Revisiting Graph Homophily Measures
Mikhail Mironov, Liudmila Prokhorenkova
TL;DR
This work tackles the challenge of comparing graph homophily across datasets with varying class distributions by proposing unbiased homophily, a scale-invariant, edge-wise measure that satisfies a comprehensive set of desirable properties. It formalizes the measure via the normalized class adjacency matrix $C_G$, provides a theoretically grounded definition $h_{unb}$ (and a parametric version $h_{unb}^eta$), and proves continuity and baseline properties with clear limits for $R_{max}$, $R_{base}$, and $R_{min}$. The authors present an equivalence-friendly computation, extend the framework to weighted graphs, and empirically demonstrate that $h_{unb}$ behaves consistently across synthetic and real datasets where existing measures falter.

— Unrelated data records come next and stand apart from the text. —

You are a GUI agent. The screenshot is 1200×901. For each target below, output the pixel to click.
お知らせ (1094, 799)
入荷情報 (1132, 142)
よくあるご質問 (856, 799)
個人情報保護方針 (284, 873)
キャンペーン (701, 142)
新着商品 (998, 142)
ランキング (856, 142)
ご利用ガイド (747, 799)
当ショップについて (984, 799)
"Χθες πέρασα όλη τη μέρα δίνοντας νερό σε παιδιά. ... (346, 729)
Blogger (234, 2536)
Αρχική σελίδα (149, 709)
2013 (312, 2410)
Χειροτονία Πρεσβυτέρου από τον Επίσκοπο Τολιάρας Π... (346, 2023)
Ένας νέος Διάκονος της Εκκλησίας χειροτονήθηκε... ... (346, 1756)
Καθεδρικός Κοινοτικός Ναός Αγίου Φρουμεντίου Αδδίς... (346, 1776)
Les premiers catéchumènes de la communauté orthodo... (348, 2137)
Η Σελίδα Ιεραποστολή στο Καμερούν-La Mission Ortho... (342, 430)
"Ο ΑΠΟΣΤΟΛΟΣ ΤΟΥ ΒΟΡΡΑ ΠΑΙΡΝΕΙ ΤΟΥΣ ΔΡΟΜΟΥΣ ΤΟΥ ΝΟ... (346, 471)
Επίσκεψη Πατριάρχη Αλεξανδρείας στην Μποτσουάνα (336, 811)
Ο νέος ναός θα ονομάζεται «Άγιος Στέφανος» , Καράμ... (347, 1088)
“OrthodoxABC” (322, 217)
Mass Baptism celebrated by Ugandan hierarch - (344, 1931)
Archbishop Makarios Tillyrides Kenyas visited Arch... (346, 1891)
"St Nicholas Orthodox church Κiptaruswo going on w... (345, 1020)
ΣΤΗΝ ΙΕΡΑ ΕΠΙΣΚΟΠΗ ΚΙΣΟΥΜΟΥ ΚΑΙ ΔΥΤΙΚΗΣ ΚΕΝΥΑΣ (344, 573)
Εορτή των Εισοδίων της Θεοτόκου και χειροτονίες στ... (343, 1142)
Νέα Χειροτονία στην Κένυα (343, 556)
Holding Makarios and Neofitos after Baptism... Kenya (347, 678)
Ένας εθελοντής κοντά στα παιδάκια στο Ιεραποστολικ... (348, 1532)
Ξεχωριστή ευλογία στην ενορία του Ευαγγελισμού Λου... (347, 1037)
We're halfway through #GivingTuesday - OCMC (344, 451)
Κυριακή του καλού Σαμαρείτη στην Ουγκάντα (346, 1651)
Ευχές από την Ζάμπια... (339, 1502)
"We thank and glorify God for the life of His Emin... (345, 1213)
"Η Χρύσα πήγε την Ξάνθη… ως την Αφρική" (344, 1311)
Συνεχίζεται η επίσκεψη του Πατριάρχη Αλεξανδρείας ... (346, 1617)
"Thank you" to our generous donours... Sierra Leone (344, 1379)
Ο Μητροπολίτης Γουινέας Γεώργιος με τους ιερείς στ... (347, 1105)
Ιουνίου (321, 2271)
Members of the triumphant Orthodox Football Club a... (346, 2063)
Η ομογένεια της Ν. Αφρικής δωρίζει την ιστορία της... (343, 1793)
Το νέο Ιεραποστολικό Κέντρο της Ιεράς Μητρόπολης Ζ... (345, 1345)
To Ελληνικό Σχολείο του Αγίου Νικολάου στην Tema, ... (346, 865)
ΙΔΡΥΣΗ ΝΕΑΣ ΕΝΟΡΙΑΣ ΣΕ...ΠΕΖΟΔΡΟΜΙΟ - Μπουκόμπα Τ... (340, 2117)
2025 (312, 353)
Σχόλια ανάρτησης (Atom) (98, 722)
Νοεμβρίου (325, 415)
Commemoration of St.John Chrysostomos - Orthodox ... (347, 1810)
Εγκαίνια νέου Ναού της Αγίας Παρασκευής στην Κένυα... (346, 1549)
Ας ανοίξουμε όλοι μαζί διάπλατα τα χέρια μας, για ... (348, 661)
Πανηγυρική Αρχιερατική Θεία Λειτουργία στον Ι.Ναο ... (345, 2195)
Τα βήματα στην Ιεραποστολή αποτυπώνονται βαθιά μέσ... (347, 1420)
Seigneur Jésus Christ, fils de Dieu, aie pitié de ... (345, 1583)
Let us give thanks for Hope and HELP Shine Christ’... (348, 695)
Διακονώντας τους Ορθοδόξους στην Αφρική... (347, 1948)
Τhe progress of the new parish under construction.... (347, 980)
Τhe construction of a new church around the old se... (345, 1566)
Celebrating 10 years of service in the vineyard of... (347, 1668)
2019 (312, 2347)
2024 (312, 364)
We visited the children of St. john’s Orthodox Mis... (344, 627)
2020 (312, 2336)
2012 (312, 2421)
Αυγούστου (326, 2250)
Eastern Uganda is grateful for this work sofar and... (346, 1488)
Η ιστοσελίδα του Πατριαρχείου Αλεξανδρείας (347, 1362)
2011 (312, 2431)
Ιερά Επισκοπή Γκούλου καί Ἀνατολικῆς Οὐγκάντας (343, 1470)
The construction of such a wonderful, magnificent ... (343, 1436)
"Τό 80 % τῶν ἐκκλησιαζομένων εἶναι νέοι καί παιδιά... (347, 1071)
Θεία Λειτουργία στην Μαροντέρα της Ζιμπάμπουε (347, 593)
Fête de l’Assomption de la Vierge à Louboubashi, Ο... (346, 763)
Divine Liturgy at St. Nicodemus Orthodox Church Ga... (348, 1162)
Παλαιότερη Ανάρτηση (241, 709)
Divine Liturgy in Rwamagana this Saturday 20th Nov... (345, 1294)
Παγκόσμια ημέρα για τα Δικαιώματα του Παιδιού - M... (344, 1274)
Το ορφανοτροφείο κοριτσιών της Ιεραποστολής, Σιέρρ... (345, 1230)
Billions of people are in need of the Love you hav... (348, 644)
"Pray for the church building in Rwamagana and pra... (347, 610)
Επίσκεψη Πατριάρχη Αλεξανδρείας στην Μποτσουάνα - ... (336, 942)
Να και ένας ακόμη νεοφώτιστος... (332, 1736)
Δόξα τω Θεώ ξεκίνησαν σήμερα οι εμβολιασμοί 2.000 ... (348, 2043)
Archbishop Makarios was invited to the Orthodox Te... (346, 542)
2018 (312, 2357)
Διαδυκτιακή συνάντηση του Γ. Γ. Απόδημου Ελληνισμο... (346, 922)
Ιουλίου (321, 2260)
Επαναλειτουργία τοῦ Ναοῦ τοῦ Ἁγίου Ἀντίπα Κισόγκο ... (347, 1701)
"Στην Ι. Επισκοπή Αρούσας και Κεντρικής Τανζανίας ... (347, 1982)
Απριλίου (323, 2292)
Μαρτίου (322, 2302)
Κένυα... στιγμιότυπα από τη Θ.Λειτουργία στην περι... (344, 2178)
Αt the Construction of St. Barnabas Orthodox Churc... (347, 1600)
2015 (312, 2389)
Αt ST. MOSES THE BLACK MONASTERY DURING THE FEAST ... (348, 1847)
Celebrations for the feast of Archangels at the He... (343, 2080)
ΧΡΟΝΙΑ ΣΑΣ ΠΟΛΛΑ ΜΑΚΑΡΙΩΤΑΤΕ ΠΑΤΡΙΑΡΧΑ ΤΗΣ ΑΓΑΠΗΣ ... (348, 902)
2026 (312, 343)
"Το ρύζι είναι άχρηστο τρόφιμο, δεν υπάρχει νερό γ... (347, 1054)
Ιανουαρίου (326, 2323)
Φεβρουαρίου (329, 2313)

They further show that in directed graphs, the property list becomes contradictory, suggesting a need to revise the property set for directed settings. Overall, the proposed unbiased homophily provides a robust, comparable tool for assessing homophily across diverse graph datasets and lays groundwork for future exploration in directed and higher-order networks.
Abstract
Homophily is a graph property describing the tendency of edges to connect similar nodes. There are several measures used for assessing homophily but all are known to have certain drawbacks: in particular, they cannot be reliably used for comparing datasets with varying numbers of classes and class size balance. To show this, previous works on graph homophily suggested several properties desirable for a good homophily measure, also noting that no existing homophily measure has all these properties. Our paper addresses this issue by introducing a new homophily measure - unbiased homophily - that has all the desirable properties and thus can be reliably used across datasets with different label distributions. The proposed measure is suitable for undirected (and possibly weighted) graphs. We show both theoretically and via empirical examples that the existing homophily measures have serious drawbacks while unbiased homophily has a desirable behavior for the considered scenarios. Finally, when it comes to directed graphs, we prove that some desirable properties contradict each other and thus a measure satisfying all of them cannot exist.